-- begin Supplied material --

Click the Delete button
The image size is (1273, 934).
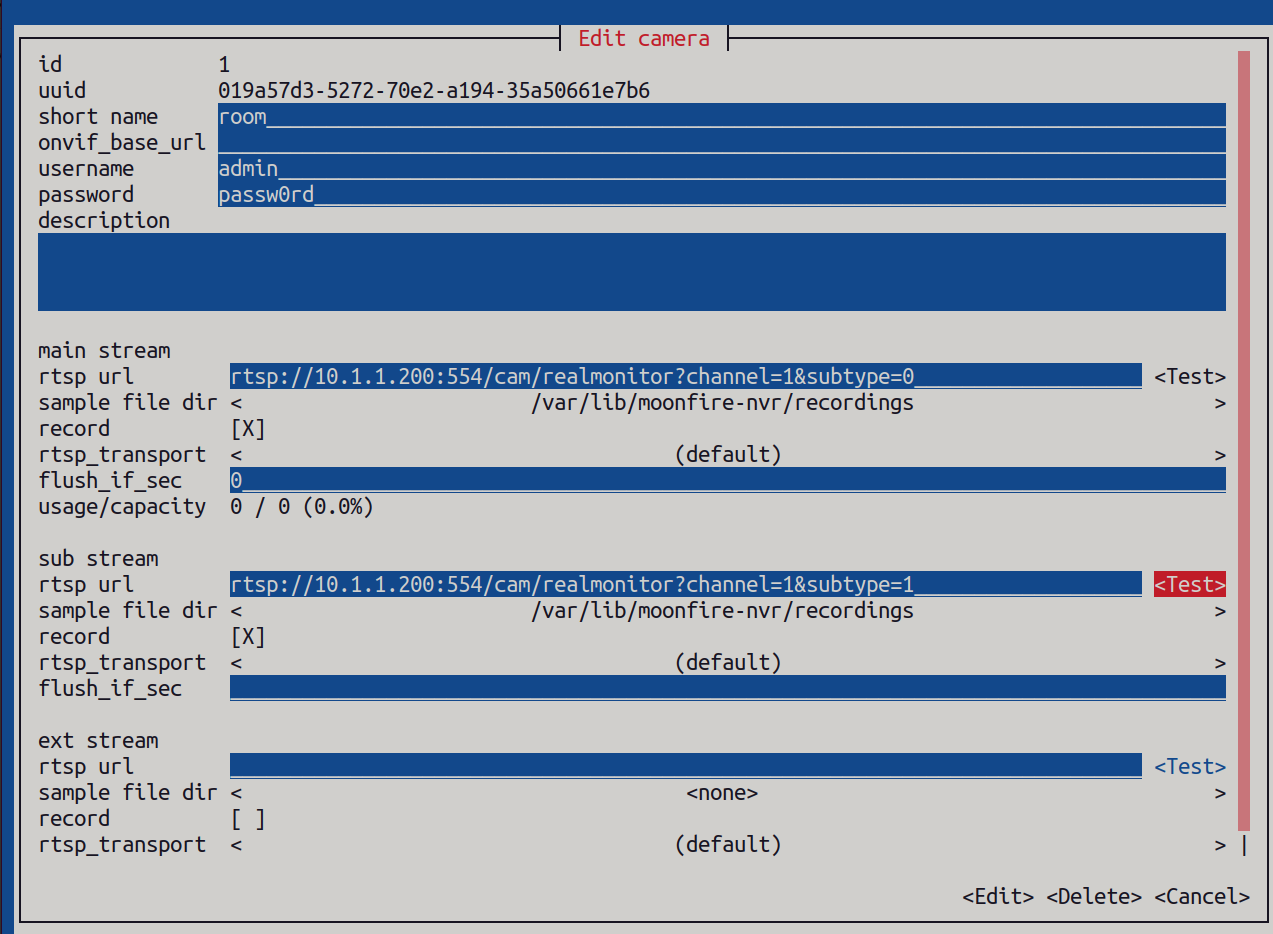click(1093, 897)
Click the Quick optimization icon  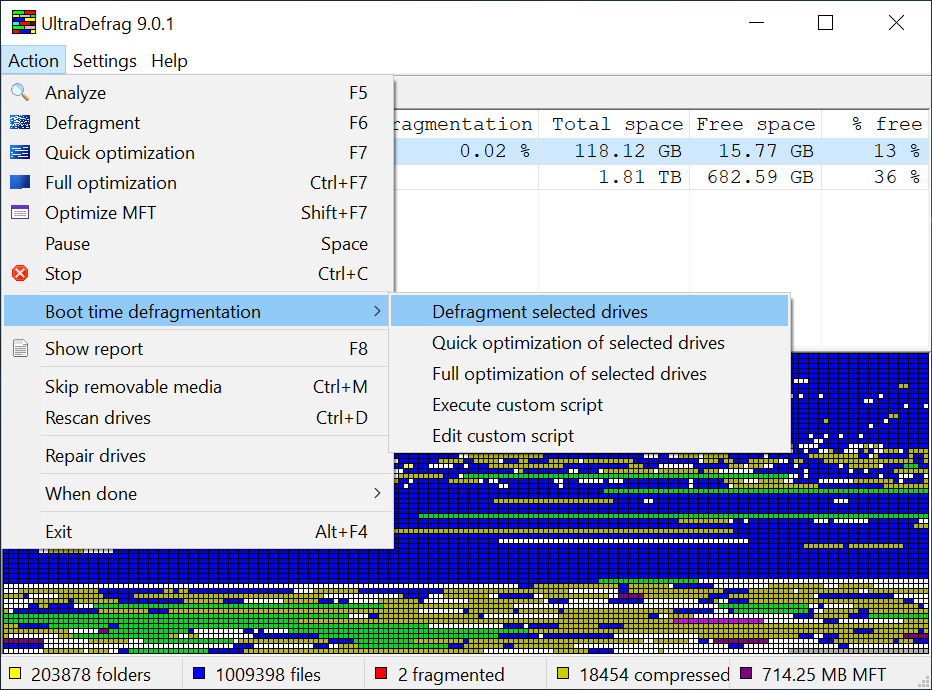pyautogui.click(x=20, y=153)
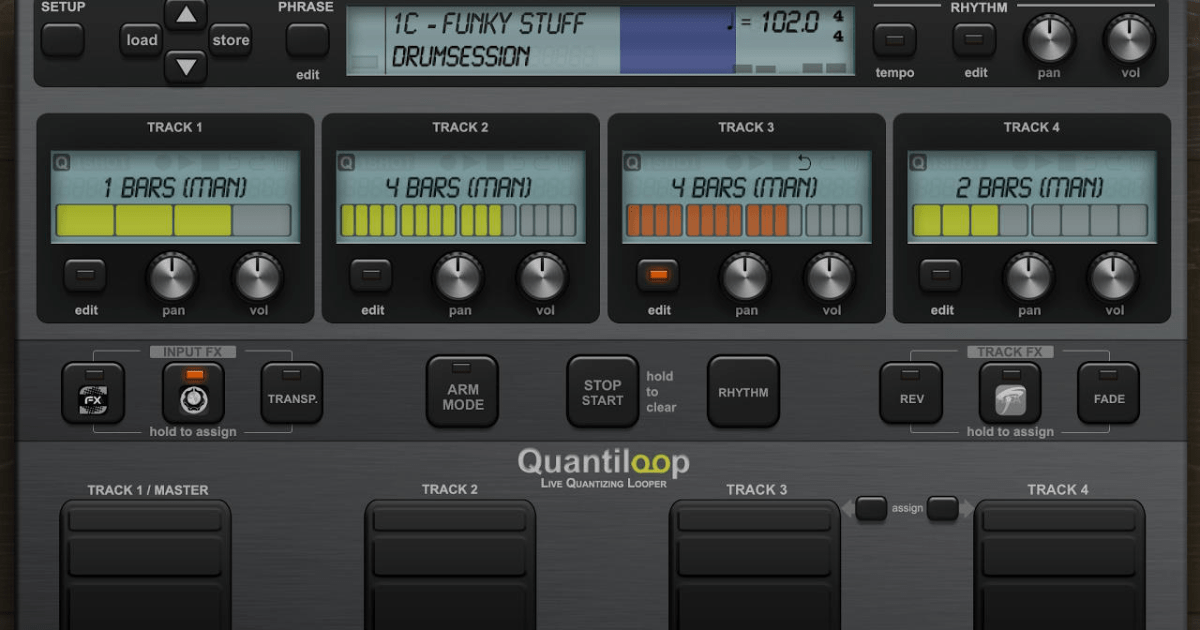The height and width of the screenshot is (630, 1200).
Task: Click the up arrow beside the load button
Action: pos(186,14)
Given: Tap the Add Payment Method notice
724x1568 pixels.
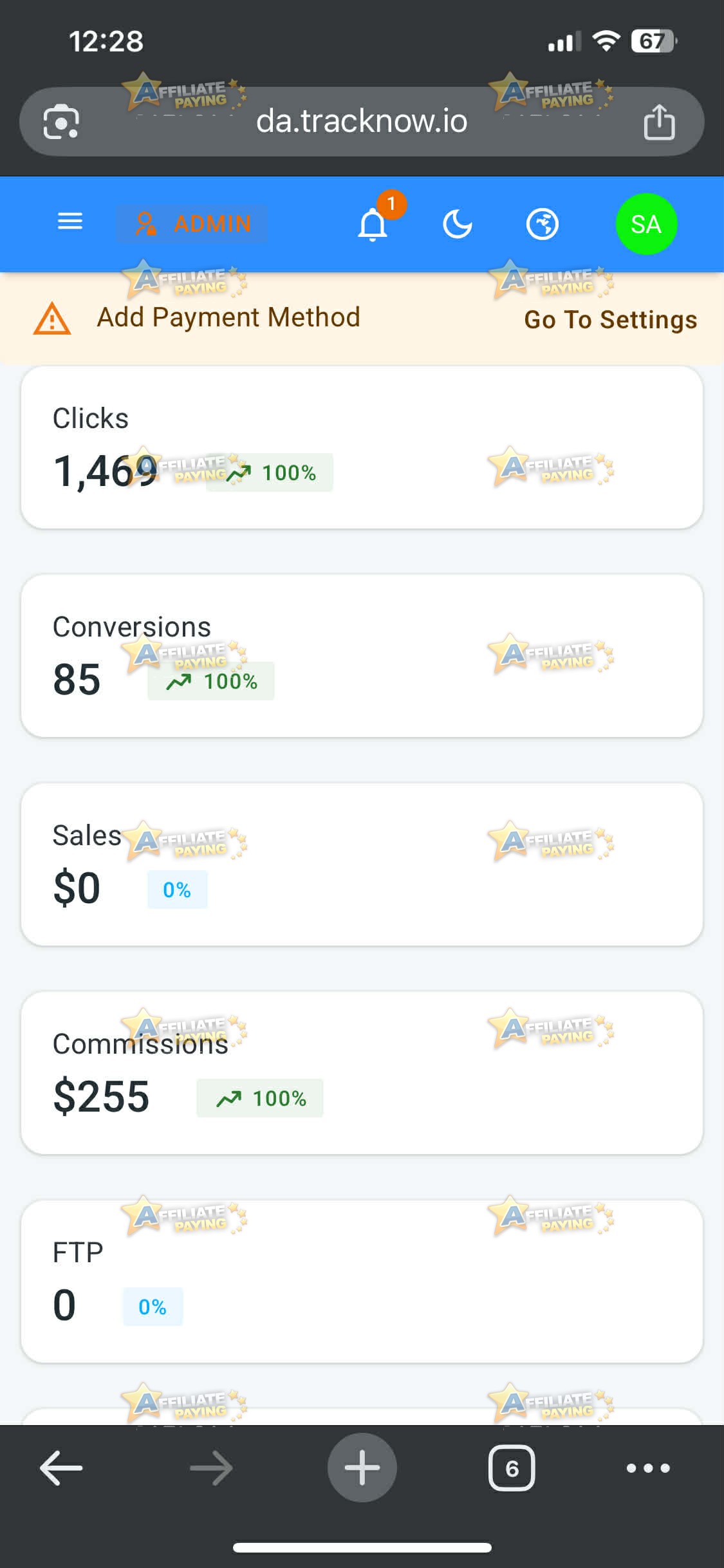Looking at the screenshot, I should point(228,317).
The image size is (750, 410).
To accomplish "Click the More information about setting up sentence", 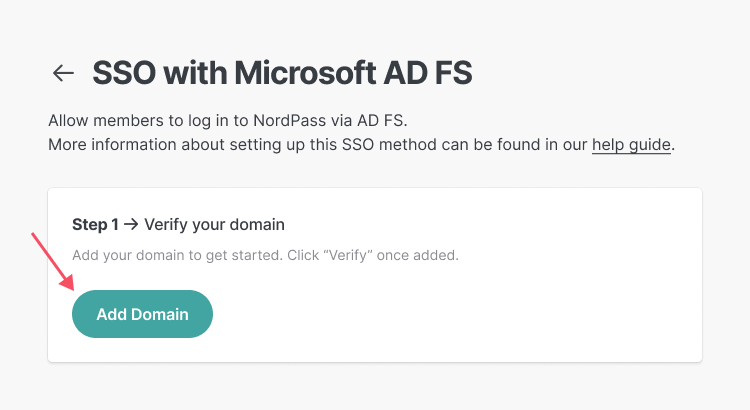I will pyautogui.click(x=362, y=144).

-- end Supplied material --

* Exercise description
Gather each line above that contains the word "size" and copy it out in full.

* Expected output
The image size is (1273, 934).
The image size is (750, 410).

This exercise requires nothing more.